[VQ-VAE] Neural Discrete Representation Learning

Research/Generative Model 2024. 4. 7. 15:13

Abstract

Learning useful representations without supervision remains a key challenge in machine learning. In this paper, we propose a simple yet powerful generative model that learns such discrete representations. Our model, the Vector Quantised Variational AutoEncoder (VQ-VAE), differs from VAEs in two key ways: the encoder network outputs discrete, rather than continuous, codes; and the prior is learnt rather than static.

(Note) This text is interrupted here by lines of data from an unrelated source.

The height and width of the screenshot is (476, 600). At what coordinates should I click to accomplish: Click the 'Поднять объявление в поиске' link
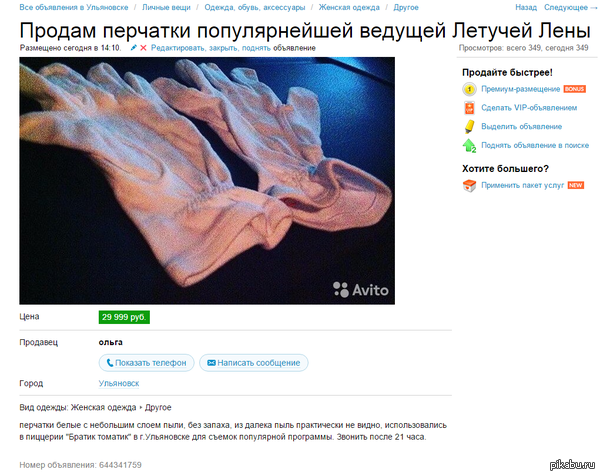pyautogui.click(x=535, y=145)
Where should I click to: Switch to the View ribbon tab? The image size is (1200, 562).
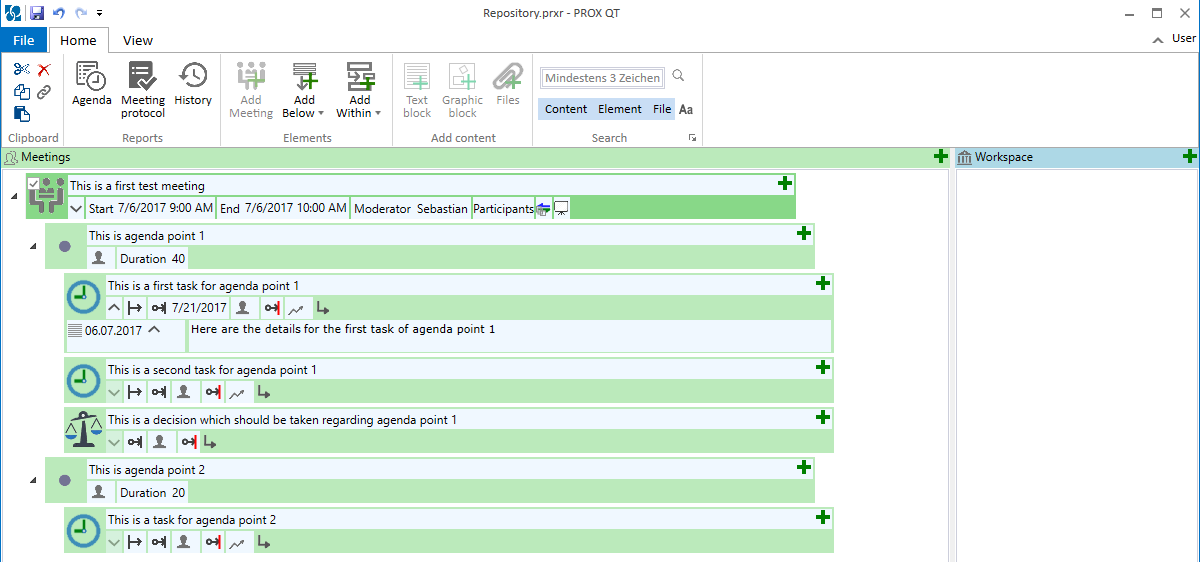pos(138,40)
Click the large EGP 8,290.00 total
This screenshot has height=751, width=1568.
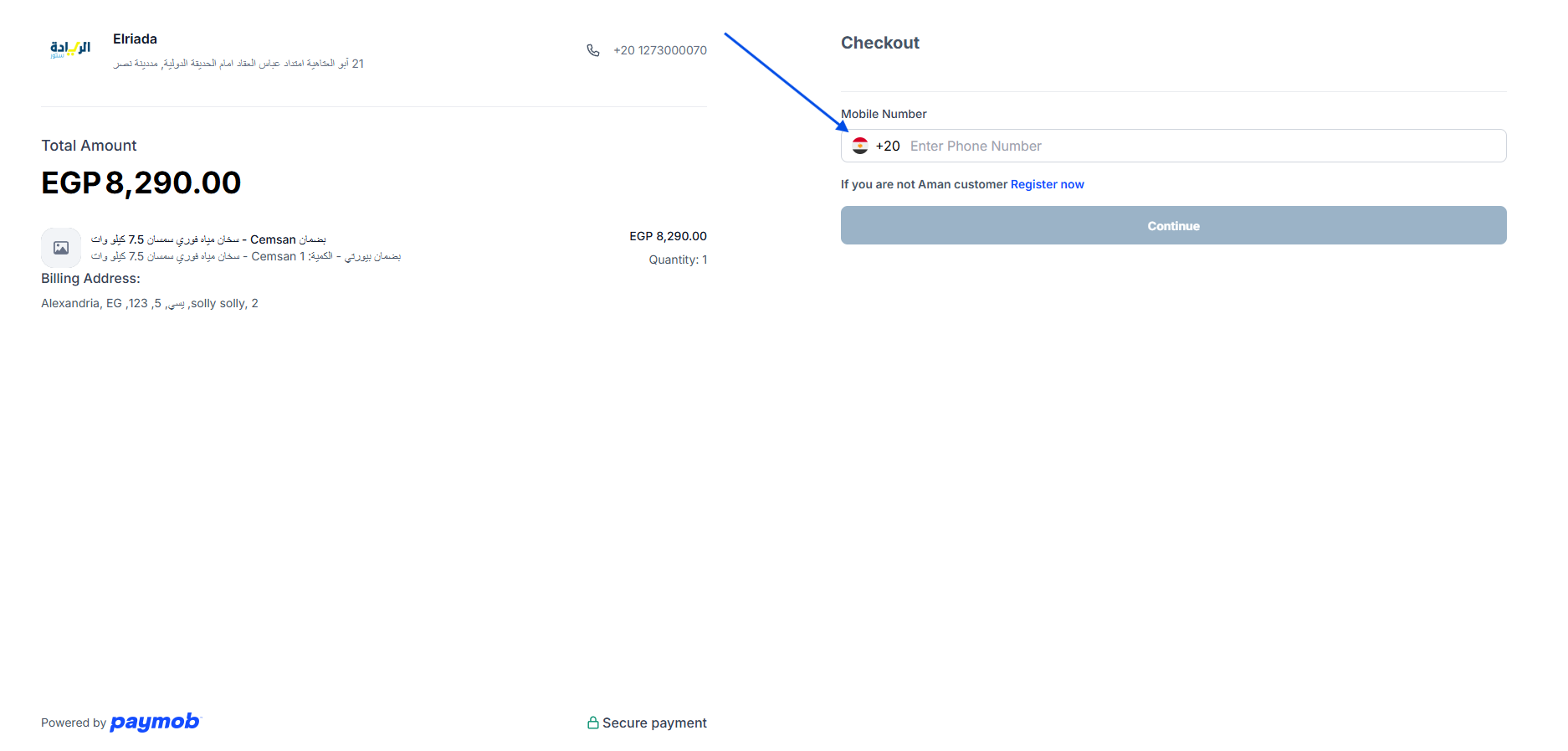[141, 183]
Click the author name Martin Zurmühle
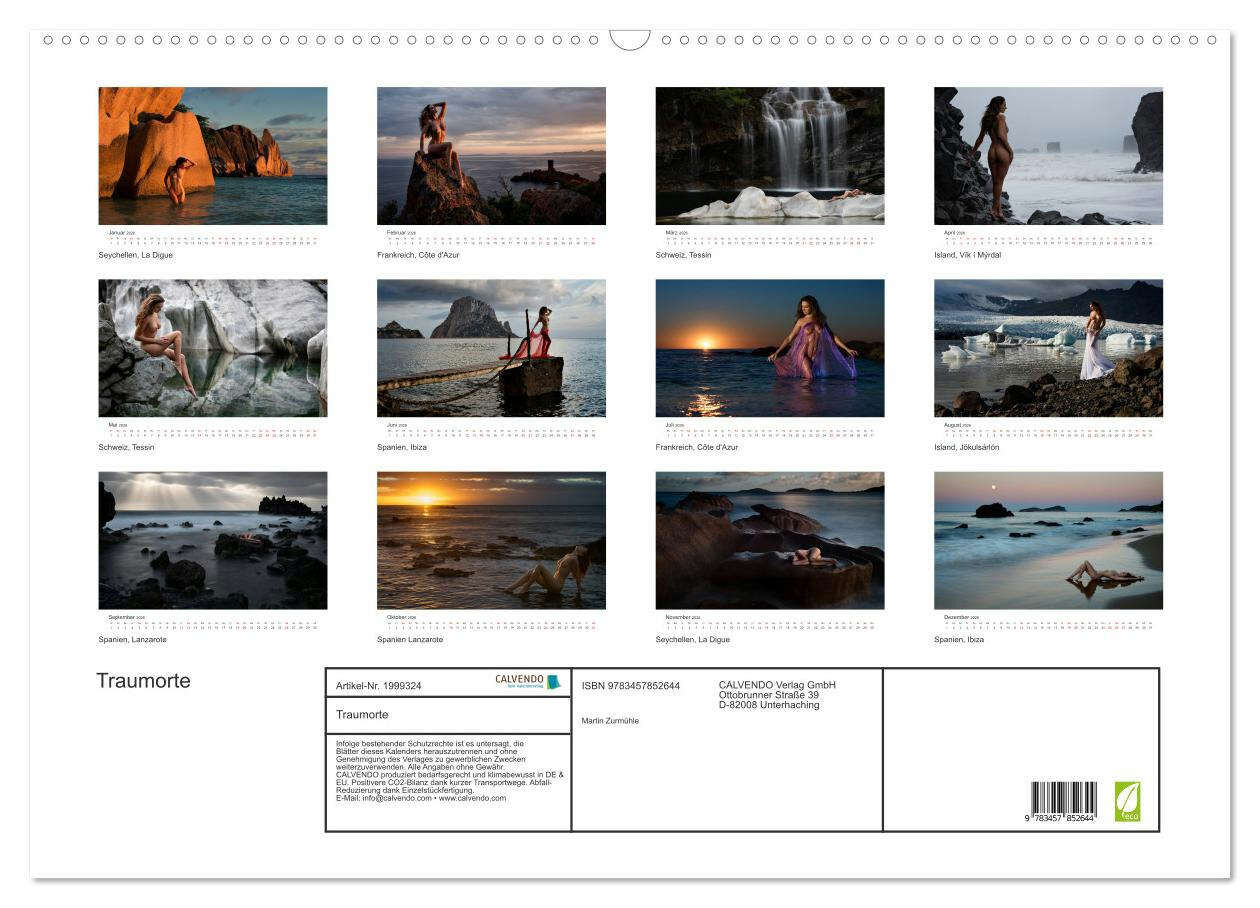The width and height of the screenshot is (1260, 908). point(610,721)
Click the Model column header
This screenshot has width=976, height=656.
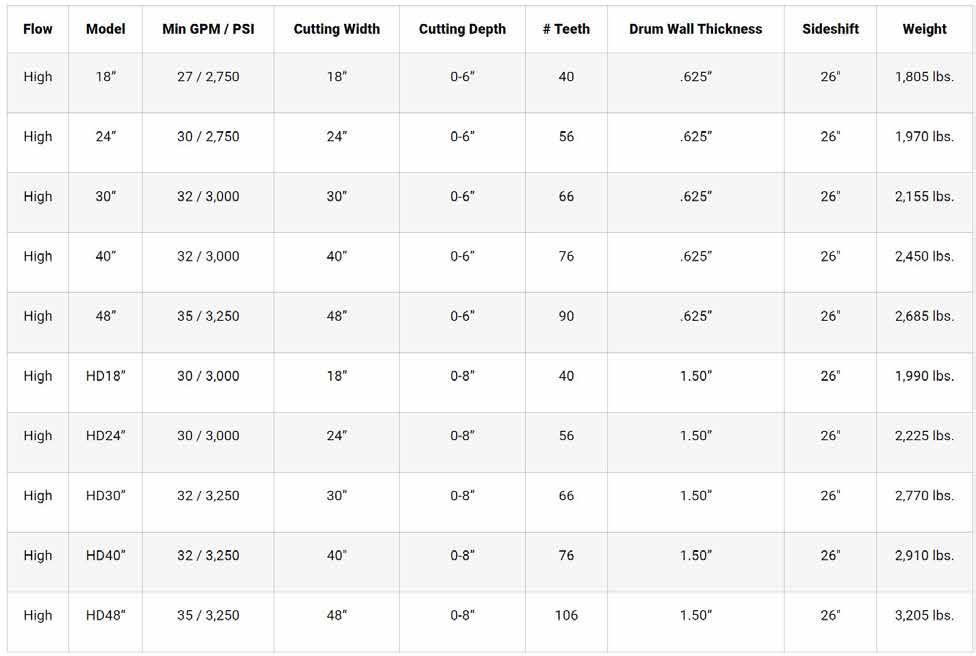[x=106, y=29]
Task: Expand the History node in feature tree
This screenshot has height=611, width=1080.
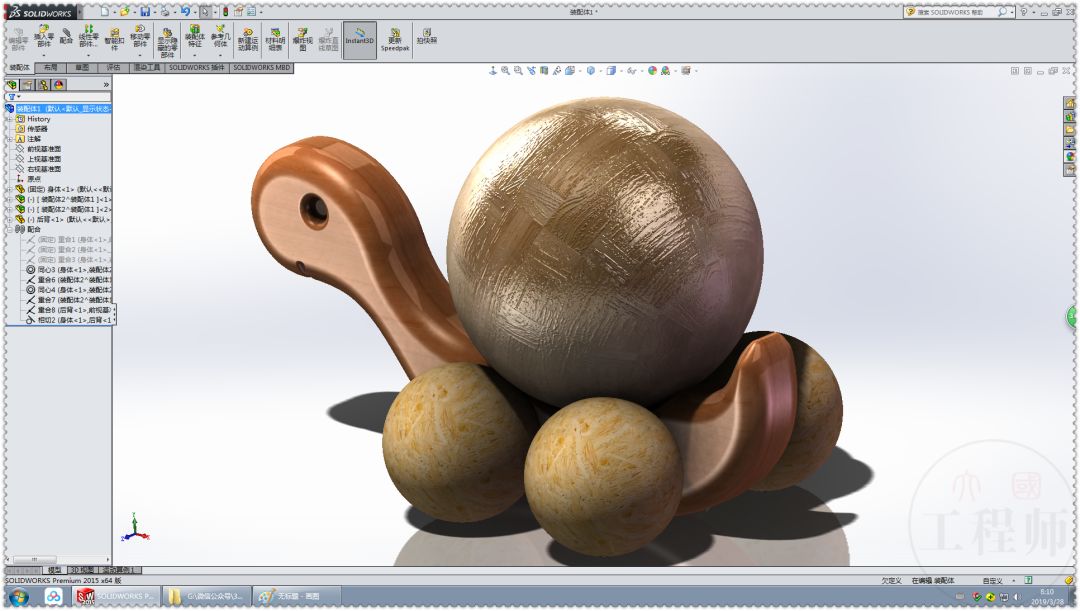Action: [x=9, y=119]
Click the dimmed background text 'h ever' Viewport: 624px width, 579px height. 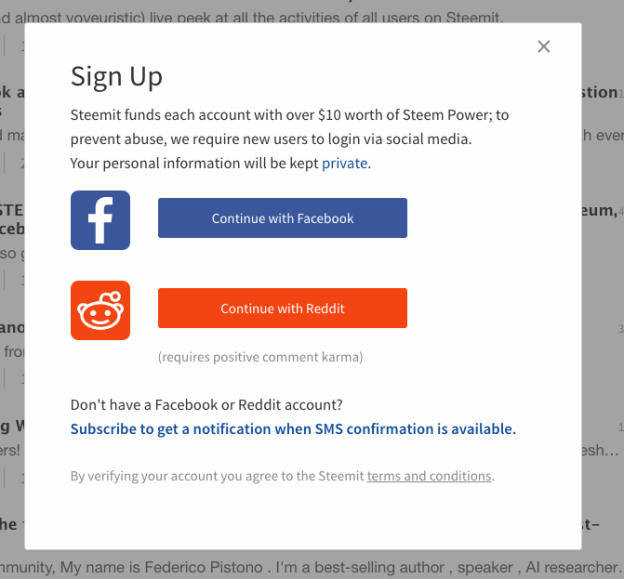[603, 135]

In order to learn a discrete latent representation, we incorporate ideas from vector quantisation (VQ). Using the VQ method allows the model to circumvent issues of “posterior collapse” -— where the latents are ignored when they are paired with a powerful autoregressive decoder -— typically observed in the VAE framework. Pairing these representations with an autoregressive prior, the model can generate high quality images, videos, and speech as well as doing high quality speaker conversion and unsupervised learning of phonemes, providing further evidence of the utility of the learnt representations.

1. Introduction

Recent advances in generative modelling of images [38, 12, 13, 22, 10], audio [37, 26] and videos [20, 11] have yielded impressive samples and applications [24, 18]. At the same time, challenging tasks such as few-shot learning [34], domain adaptation [17], or reinforcement learning [35] heavily rely on learnt representations from raw data, but the usefulness of generic representations trained in an unsupervised fashion is still far from being the dominant approach.

Maximum likelihood and reconstruction error are two common objectives used to train unsupervised models in the pixel domain, however their usefulness depends on the particular application the features are used in. Our goal is to achieve a model that conserves the important features of the data in its latent space while optimising for maximum likelihood. As the work in [7] suggests, the best generative models (as measured by log-likelihood) will be those without latents but a powerful decoder (such as PixelCNN). However, in this paper, we argue for learning discrete and useful latent variables, which we demonstrate on a variety of domains.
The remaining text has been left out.